Step 5. Why not compress arbitrarily?
Prefix compression only works within a leaf page, because:
- Decompressing across pages would require reading neighboring pages (bad for I/O locality).
- Page boundaries are logical cut points — each page can be decoded independently.
So each page begins with the first key fully stored, and subsequent keys are stored as prefixes relative to the previous key within that page only.
Step 6. What happens on page split
When a page becomes too full, WiredTiger splits it:
- Half of the entries move to a new page.
- Both pages recompute prefix compression independently.
- Internal nodes get one “separator key” — which is typically the first key of the right page, fully expanded.

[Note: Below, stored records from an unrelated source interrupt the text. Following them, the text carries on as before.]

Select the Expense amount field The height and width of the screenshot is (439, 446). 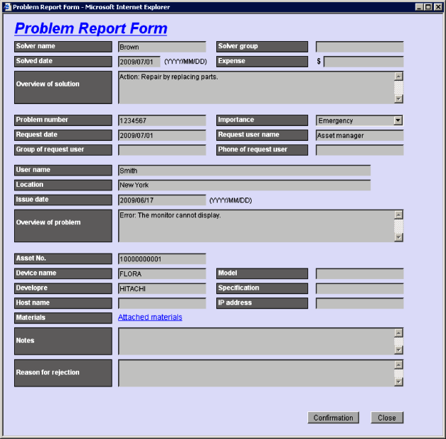point(363,62)
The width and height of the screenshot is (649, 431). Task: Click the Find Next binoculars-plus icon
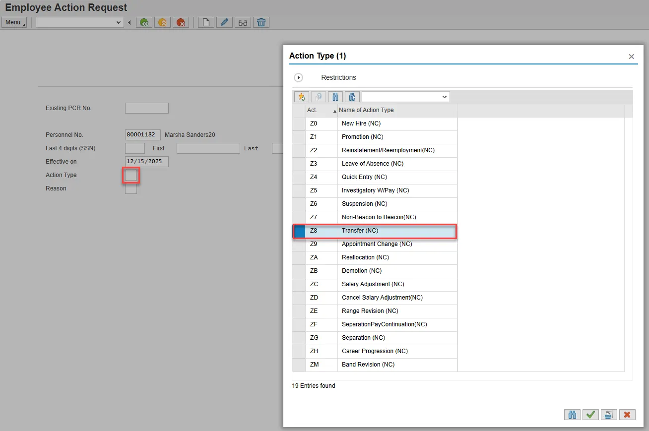click(x=352, y=97)
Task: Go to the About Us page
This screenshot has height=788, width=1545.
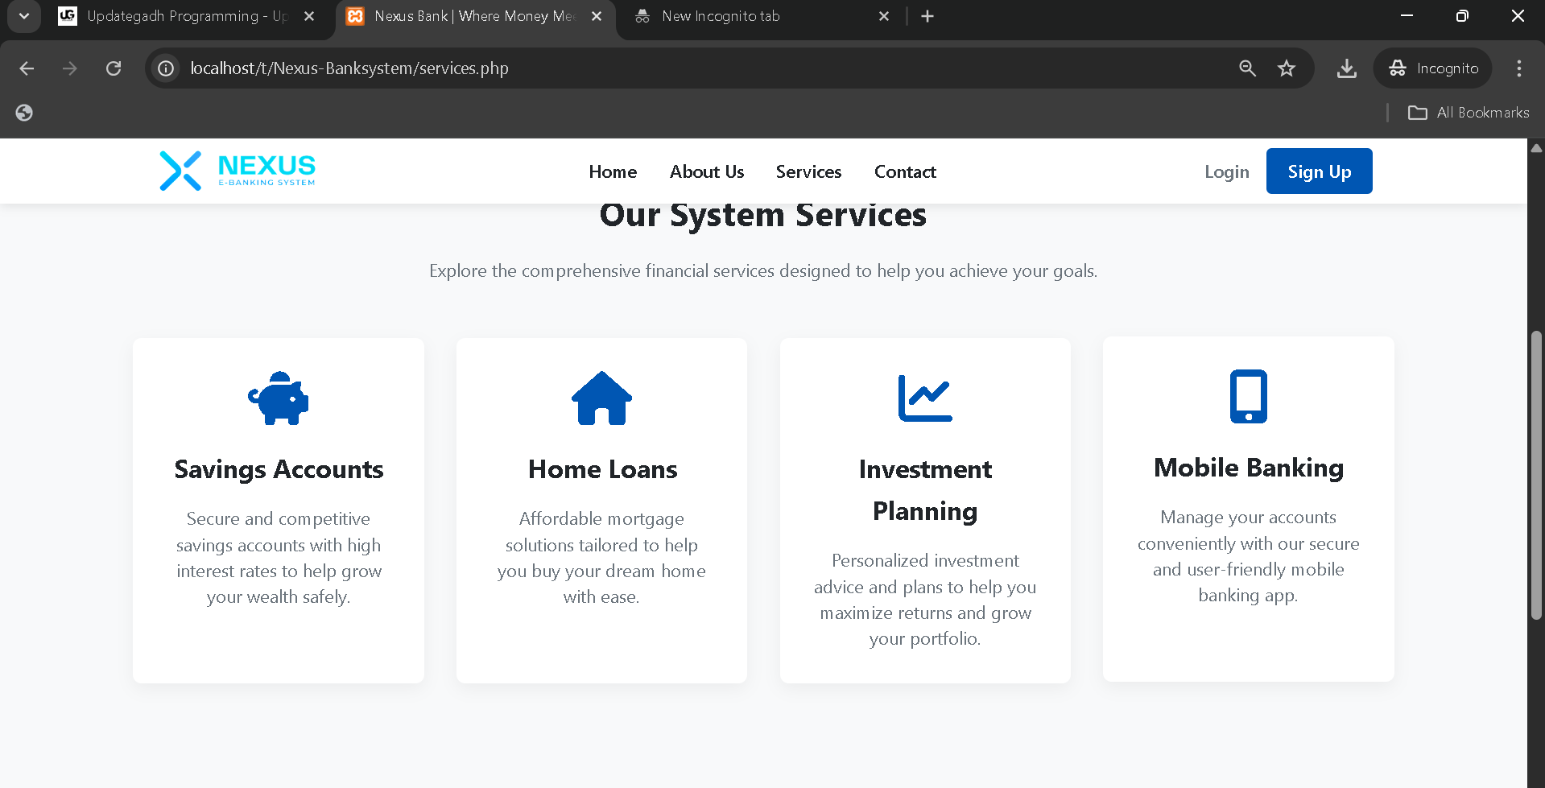Action: [x=706, y=171]
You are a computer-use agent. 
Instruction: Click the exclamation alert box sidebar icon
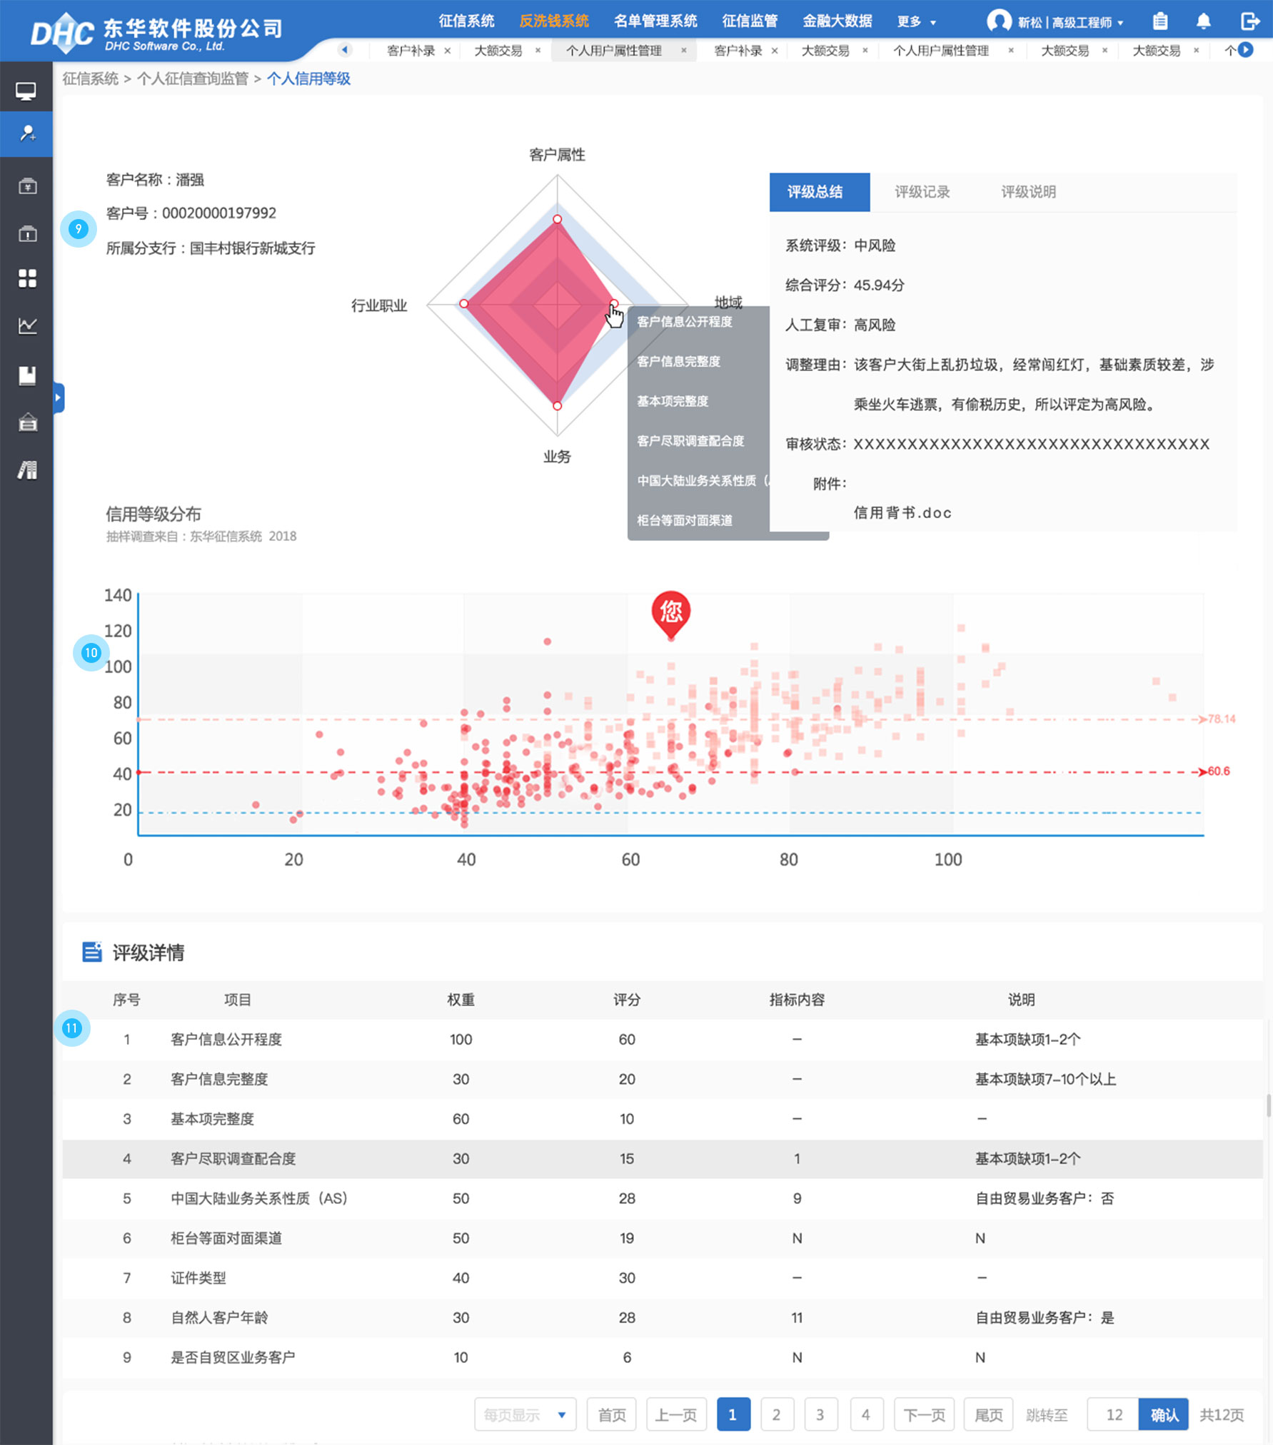point(27,233)
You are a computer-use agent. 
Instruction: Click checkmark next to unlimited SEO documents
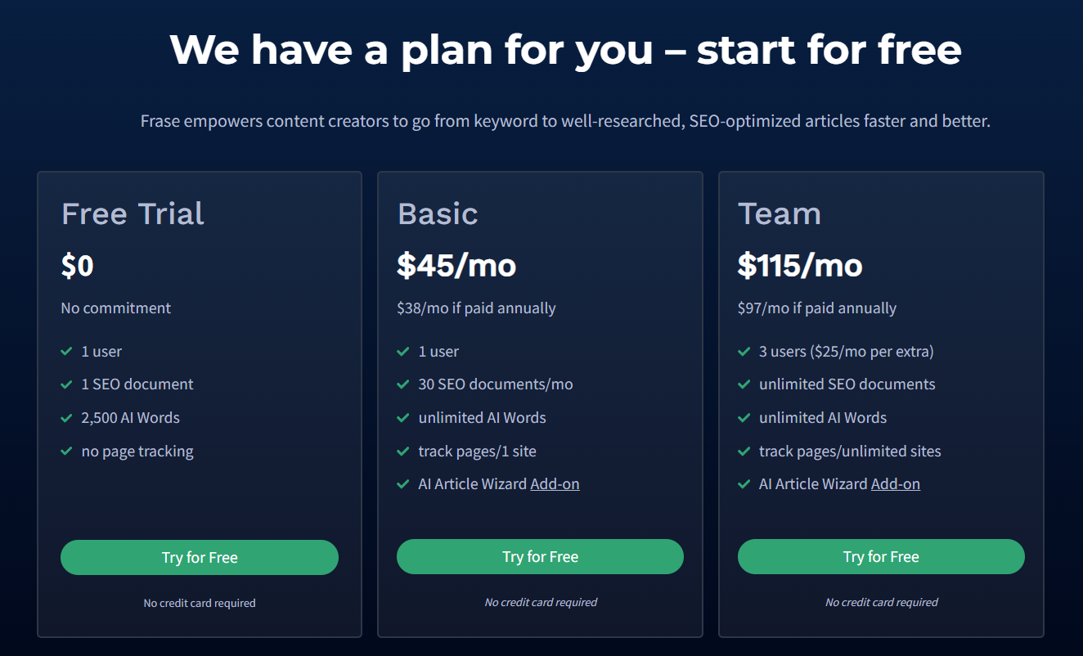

This keeps the compression local but consistent.
Quick visual model
┌──────────────────────────────┐
│ B-tree Leaf Page │
├──────────────────────────────┤
│ Full key: "apple" │
│ Δ(4): "ication" → "application" │
│ Δ(3): "ly" → "apply" │
│ Δ(3): "oint" → "appoint" │
│ Full key: "banana" │
│ Δ(3): "d" → "band" │
│ Δ(4): "it" → "bandit" │
└──────────────────────────────┘
Prefix compression in MongoDB context
MongoDB’s WiredTiger uses this in:
- Collection data (
_idindex): compresses primary keys. - Secondary indexes: compresses compound keys like
(age, tag, RecordId).
Example — for index on (age, tag, RecordId):
(25,"art",1)
(25,"art",2)
(25,"dev",1)
(25,"dev",2)
(25,"music",1)
(30,"music",3)
Stored compressed:
[0](25,"art",1)
[2](,””,2) ← shares 2 fields (age=25,tag="art")
[1](,”dev”,1)
[2](,””,2)
[1](,”music”,1)
[0](30,"music",3)
Here prefix length is measured in serialized key bytes, not just fields.